Task goal
The required output is every record, written out exactly.

Saved data entries
########
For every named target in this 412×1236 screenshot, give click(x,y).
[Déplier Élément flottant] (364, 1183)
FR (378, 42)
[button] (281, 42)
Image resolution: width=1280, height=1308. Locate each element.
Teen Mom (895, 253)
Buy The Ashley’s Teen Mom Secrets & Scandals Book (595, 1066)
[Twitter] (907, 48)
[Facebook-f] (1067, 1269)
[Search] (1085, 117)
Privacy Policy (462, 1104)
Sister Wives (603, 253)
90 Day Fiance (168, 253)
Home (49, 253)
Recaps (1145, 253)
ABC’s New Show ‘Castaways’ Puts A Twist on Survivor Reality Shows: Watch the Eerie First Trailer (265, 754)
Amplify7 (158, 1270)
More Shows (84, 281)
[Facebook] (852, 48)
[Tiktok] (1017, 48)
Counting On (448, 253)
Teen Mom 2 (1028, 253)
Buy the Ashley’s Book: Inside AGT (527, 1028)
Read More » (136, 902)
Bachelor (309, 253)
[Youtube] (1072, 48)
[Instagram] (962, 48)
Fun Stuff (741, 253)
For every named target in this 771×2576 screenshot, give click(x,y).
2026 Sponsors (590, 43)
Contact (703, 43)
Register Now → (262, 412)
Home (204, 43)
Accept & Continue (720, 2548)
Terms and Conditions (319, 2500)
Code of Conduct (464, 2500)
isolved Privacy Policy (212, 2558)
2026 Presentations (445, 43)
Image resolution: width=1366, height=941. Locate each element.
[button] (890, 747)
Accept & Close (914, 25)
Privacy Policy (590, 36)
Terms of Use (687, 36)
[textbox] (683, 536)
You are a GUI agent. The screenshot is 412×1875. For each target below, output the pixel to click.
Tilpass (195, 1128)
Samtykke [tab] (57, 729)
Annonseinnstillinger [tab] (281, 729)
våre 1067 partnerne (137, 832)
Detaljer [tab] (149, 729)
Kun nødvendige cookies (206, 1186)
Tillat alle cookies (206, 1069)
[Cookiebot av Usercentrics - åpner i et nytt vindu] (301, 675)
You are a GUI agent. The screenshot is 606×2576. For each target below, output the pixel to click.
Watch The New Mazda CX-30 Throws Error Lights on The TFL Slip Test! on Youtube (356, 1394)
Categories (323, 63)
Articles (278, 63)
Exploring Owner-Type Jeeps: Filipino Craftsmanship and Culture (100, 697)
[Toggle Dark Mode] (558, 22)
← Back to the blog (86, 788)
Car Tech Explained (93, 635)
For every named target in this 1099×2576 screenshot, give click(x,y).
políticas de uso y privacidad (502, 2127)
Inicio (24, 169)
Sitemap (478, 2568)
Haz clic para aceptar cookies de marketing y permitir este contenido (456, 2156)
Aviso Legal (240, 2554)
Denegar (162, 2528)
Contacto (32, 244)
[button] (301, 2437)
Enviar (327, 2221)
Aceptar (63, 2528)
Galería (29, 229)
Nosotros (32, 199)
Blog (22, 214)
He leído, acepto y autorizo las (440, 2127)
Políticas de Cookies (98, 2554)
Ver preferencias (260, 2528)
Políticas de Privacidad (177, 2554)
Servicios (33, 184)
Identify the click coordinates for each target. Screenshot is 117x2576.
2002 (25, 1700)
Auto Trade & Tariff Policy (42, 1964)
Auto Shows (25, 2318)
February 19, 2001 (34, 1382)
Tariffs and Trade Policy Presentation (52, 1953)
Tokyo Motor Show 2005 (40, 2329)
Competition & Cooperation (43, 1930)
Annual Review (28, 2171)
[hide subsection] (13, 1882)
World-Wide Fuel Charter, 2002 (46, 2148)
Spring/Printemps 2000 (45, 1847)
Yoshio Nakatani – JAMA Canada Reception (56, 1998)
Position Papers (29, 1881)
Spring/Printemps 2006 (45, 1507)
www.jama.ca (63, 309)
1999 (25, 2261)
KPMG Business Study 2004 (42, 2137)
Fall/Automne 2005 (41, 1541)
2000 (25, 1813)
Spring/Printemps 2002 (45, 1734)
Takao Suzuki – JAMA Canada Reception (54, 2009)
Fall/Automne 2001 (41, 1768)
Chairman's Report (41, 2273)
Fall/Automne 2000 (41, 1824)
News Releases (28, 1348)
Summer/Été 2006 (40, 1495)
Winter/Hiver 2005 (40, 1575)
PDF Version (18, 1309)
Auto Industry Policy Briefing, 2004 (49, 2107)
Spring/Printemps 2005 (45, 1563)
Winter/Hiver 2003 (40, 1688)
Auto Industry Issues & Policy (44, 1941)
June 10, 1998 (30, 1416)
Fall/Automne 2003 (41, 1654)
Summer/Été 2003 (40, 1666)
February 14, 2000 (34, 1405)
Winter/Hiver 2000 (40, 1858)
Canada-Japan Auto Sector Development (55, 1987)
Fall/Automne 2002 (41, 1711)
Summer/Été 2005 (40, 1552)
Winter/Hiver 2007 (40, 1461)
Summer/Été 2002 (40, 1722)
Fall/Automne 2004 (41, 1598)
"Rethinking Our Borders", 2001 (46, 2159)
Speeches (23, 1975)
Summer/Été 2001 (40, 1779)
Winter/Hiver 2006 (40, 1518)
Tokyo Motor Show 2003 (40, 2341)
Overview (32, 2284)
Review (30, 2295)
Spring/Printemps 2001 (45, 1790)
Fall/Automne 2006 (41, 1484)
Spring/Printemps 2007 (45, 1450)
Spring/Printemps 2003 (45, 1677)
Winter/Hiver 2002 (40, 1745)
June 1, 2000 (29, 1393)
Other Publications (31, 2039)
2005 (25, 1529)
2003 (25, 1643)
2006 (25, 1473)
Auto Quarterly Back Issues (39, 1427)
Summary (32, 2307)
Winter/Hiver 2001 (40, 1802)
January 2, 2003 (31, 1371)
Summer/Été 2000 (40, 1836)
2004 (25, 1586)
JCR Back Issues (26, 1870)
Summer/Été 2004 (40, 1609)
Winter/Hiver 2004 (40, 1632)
########
Reply
For every named target in this 412×1236 screenshot, give click(x,y).
[Déplier Élément flottant] (364, 1183)
FR (378, 42)
[button] (281, 42)
Image resolution: width=1280, height=1308. Locate each element.
Teen Mom (895, 253)
Buy The Ashley’s Teen Mom Secrets & Scandals Book (595, 1066)
[Twitter] (907, 48)
[Facebook-f] (1067, 1269)
[Search] (1085, 117)
Privacy Policy (462, 1104)
Sister Wives (603, 253)
90 Day Fiance (168, 253)
Home (49, 253)
Recaps (1145, 253)
ABC’s New Show ‘Castaways’ Puts A Twist on Survivor Reality Shows: Watch the Eerie First Trailer (265, 754)
Amplify7 (158, 1270)
More Shows (84, 281)
[Facebook] (852, 48)
[Tiktok] (1017, 48)
Counting On (448, 253)
Teen Mom 2 (1028, 253)
Buy the Ashley’s Book: Inside AGT (527, 1028)
Read More » (136, 902)
Bachelor (309, 253)
[Youtube] (1072, 48)
[Instagram] (962, 48)
Fun Stuff (741, 253)
For every named target in this 771×2576 screenshot, give click(x,y).
2026 Sponsors (590, 43)
Contact (703, 43)
Register Now → (262, 412)
Home (204, 43)
Accept & Continue (720, 2548)
Terms and Conditions (319, 2500)
Code of Conduct (464, 2500)
isolved Privacy Policy (212, 2558)
2026 Presentations (445, 43)
Image resolution: width=1366, height=941. Locate each element.
[button] (890, 747)
Accept & Close (914, 25)
Privacy Policy (590, 36)
Terms of Use (687, 36)
[textbox] (683, 536)
You are a GUI agent. The screenshot is 412×1875. For each target below, output the pixel to click.
Tilpass (195, 1128)
Samtykke [tab] (57, 729)
Annonseinnstillinger [tab] (281, 729)
våre 1067 partnerne (137, 832)
Detaljer [tab] (149, 729)
Kun nødvendige cookies (206, 1186)
Tillat alle cookies (206, 1069)
[Cookiebot av Usercentrics - åpner i et nytt vindu] (301, 675)
You are a GUI agent. The screenshot is 606×2576. For each target below, output the pixel to click.
Watch The New Mazda CX-30 Throws Error Lights on The TFL Slip Test! on Youtube (356, 1394)
Categories (323, 63)
Articles (278, 63)
Exploring Owner-Type Jeeps: Filipino Craftsmanship and Culture (100, 697)
[Toggle Dark Mode] (558, 22)
← Back to the blog (86, 788)
Car Tech Explained (93, 635)
For every named target in this 1099×2576 screenshot, give click(x,y).
políticas de uso y privacidad (502, 2127)
Inicio (24, 169)
Sitemap (478, 2568)
Haz clic para aceptar cookies de marketing y permitir este contenido (456, 2156)
Aviso Legal (240, 2554)
Denegar (162, 2528)
Contacto (32, 244)
[button] (301, 2437)
Enviar (327, 2221)
Aceptar (63, 2528)
Galería (29, 229)
Nosotros (32, 199)
Blog (22, 214)
He leído, acepto y autorizo las (440, 2127)
Políticas de Cookies (98, 2554)
Ver preferencias (260, 2528)
Políticas de Privacidad (177, 2554)
Servicios (33, 184)
Identify the click coordinates for each target. Screenshot is 117x2576.
2002 (25, 1700)
Auto Trade & Tariff Policy (42, 1964)
Auto Shows (25, 2318)
February 19, 2001 (34, 1382)
Tariffs and Trade Policy Presentation (52, 1953)
Tokyo Motor Show 2005 (40, 2329)
Competition & Cooperation (43, 1930)
Annual Review (28, 2171)
[hide subsection] (13, 1882)
World-Wide Fuel Charter, 2002 (46, 2148)
Spring/Printemps 2000 (45, 1847)
Yoshio Nakatani – JAMA Canada Reception (56, 1998)
Position Papers (29, 1881)
Spring/Printemps 2006 (45, 1507)
www.jama.ca (63, 309)
1999 (25, 2261)
KPMG Business Study 2004 (42, 2137)
Fall/Automne 2005 (41, 1541)
2000 (25, 1813)
Spring/Printemps 2002 (45, 1734)
Takao Suzuki – JAMA Canada Reception (54, 2009)
Fall/Automne 2001 (41, 1768)
Chairman's Report (41, 2273)
Fall/Automne 2000 (41, 1824)
News Releases (28, 1348)
Summer/Été 2006 (40, 1495)
Winter/Hiver 2005 (40, 1575)
PDF Version (18, 1309)
Auto Industry Policy Briefing, 2004 (49, 2107)
Spring/Printemps 2005 (45, 1563)
Winter/Hiver 2003 (40, 1688)
Auto Industry Issues & Policy (44, 1941)
June 10, 1998 (30, 1416)
Fall/Automne 2003 (41, 1654)
Summer/Été 2003 (40, 1666)
February 14, 2000 (34, 1405)
Winter/Hiver 2000 (40, 1858)
Canada-Japan Auto Sector Development (55, 1987)
Fall/Automne 2002 (41, 1711)
Summer/Été 2005 (40, 1552)
Winter/Hiver 2007 (40, 1461)
Summer/Été 2002 (40, 1722)
Fall/Automne 2004 (41, 1598)
"Rethinking Our Borders", 2001 (46, 2159)
Speeches (23, 1975)
Summer/Été 2001 (40, 1779)
Winter/Hiver 2006 (40, 1518)
Tokyo Motor Show 2003 (40, 2341)
Overview (32, 2284)
Review (30, 2295)
Spring/Printemps 2001 (45, 1790)
Fall/Automne 2006 (41, 1484)
Spring/Printemps 2007 (45, 1450)
Spring/Printemps 2003 (45, 1677)
Winter/Hiver 2002 (40, 1745)
June 1, 2000 (29, 1393)
Other Publications (31, 2039)
2005 (25, 1529)
2003 (25, 1643)
2006 (25, 1473)
Auto Quarterly Back Issues (39, 1427)
Summary (32, 2307)
Winter/Hiver 2001 (40, 1802)
January 2, 2003 (31, 1371)
Summer/Été 2000 (40, 1836)
2004 (25, 1586)
JCR Back Issues (26, 1870)
Summer/Été 2004 (40, 1609)
Winter/Hiver 2004 (40, 1632)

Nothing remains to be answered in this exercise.